** start Material supplied **

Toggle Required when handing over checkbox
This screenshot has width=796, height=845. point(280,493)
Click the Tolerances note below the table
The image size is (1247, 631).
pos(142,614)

** end Material supplied **

### Task description
From the items above, copy each line that contains the word "over".

### The result
Toggle Required when handing over checkbox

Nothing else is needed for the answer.